* _Task to carry out_
Transcribe exactly the lines from the one containing "You are a GUI" through the end of the data, both included. Leave out pictures.

(Stored records)

------------------------------------------------

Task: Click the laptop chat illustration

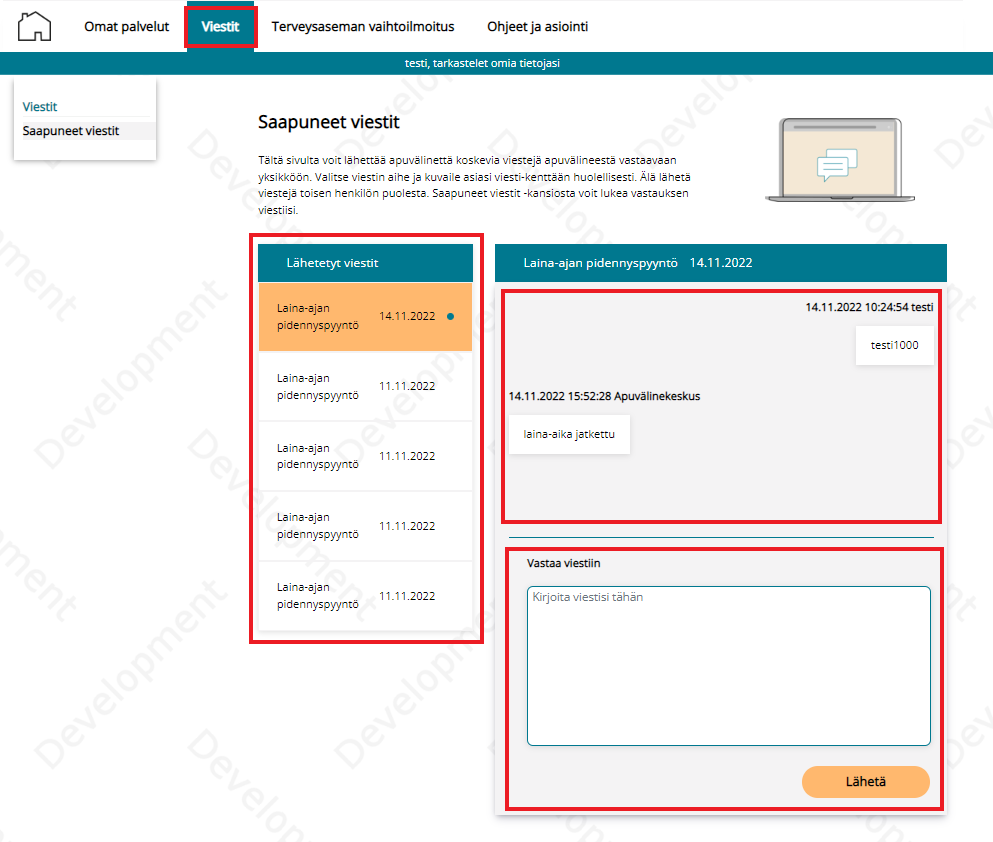Action: point(833,160)
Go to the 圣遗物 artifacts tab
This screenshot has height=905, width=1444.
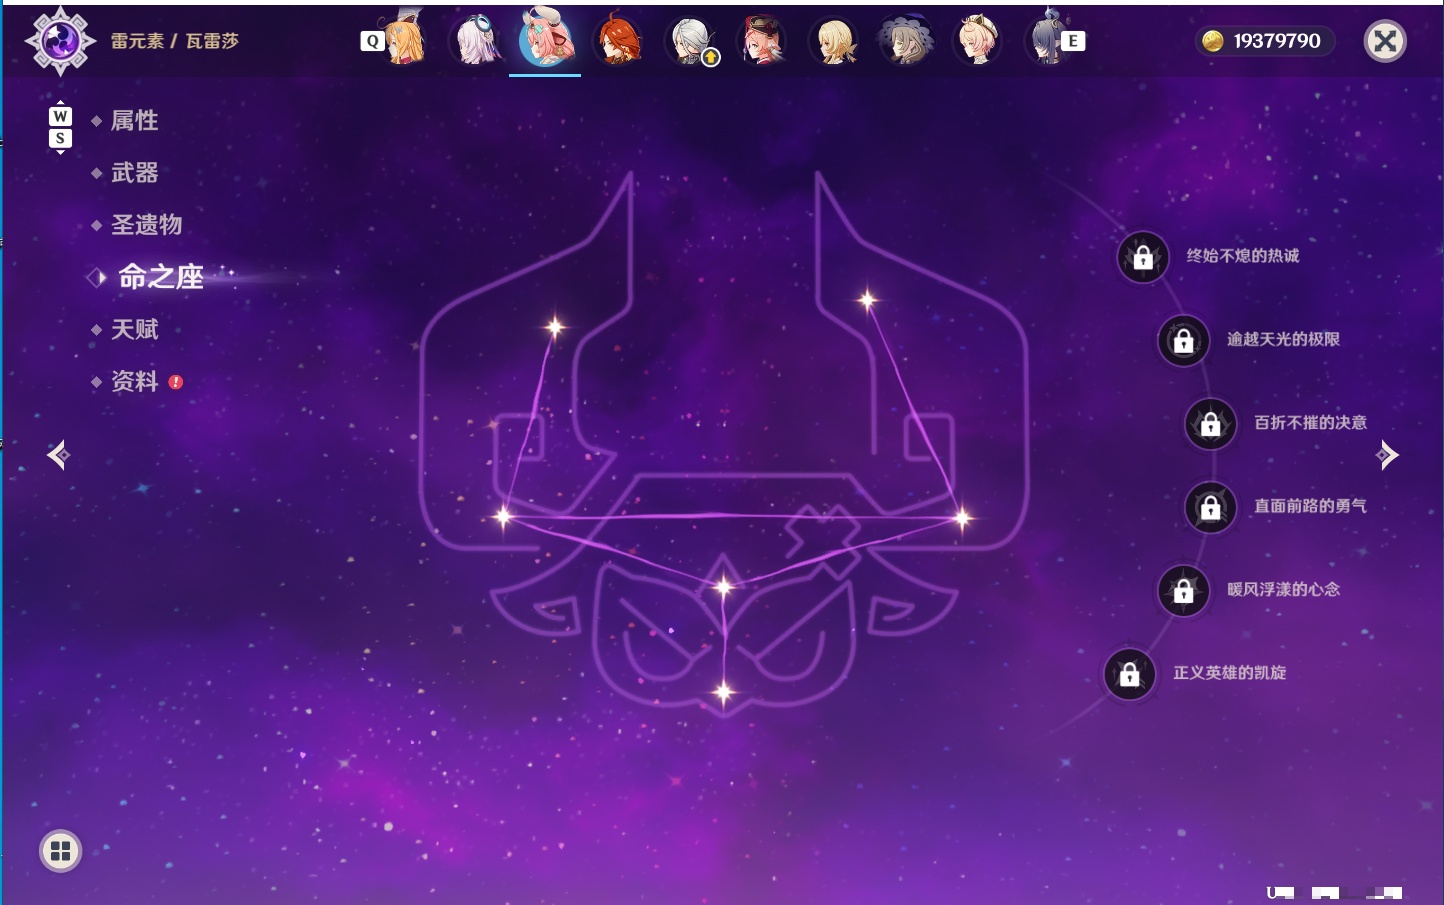point(146,225)
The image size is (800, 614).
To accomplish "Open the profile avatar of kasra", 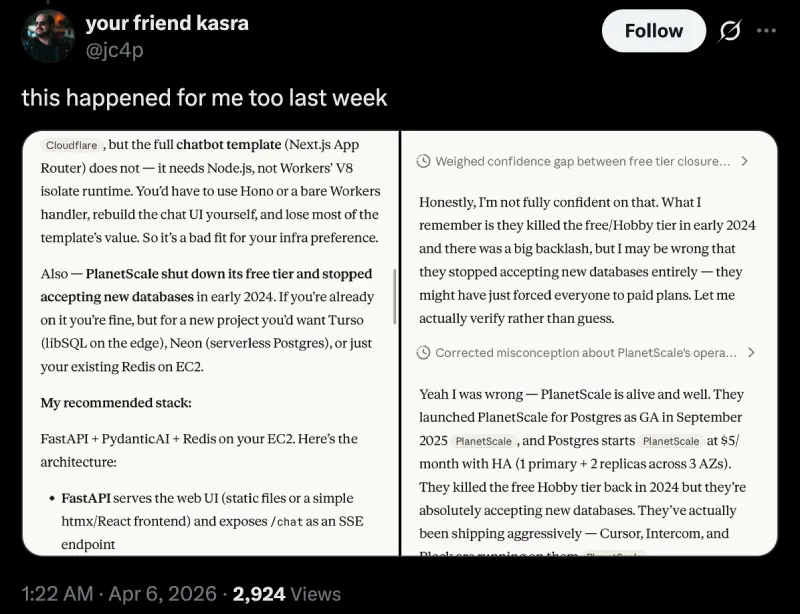I will [x=48, y=36].
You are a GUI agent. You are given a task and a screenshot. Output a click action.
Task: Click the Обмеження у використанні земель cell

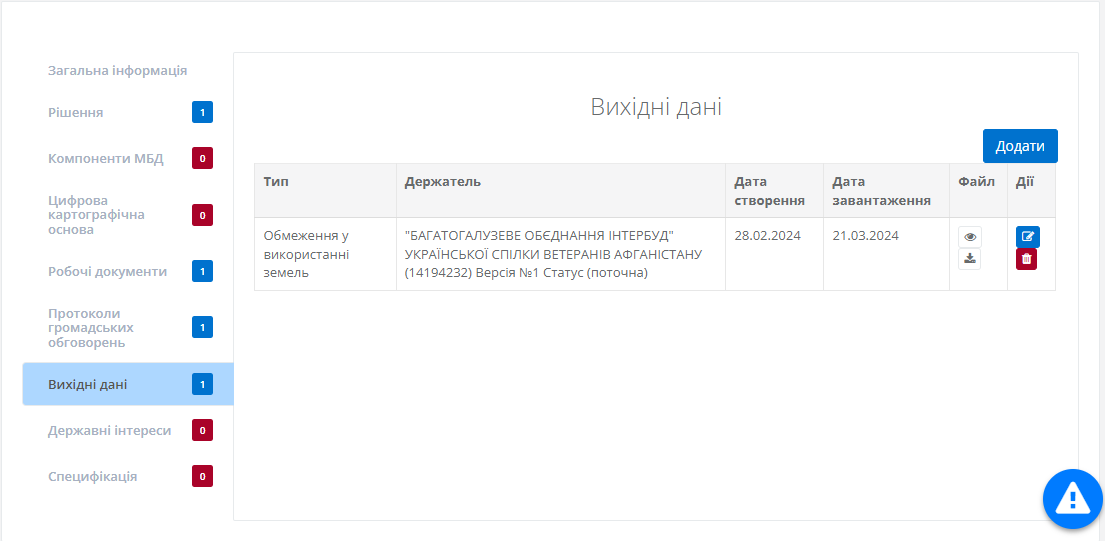(x=306, y=254)
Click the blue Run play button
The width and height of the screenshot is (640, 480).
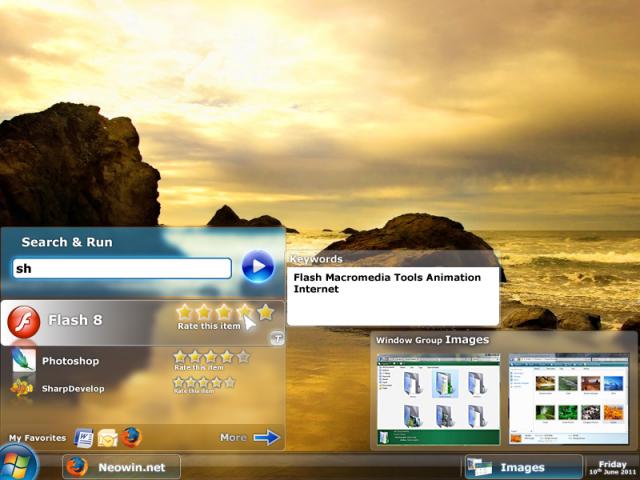pyautogui.click(x=258, y=267)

------------------------------------------------

* _Result for this task_
You are a GUI agent. You are given a task and a screenshot. Output a click action.
Task: Click the Обмеження у використанні земель cell

(x=306, y=254)
Click the blue Run play button
The width and height of the screenshot is (640, 480).
pyautogui.click(x=258, y=267)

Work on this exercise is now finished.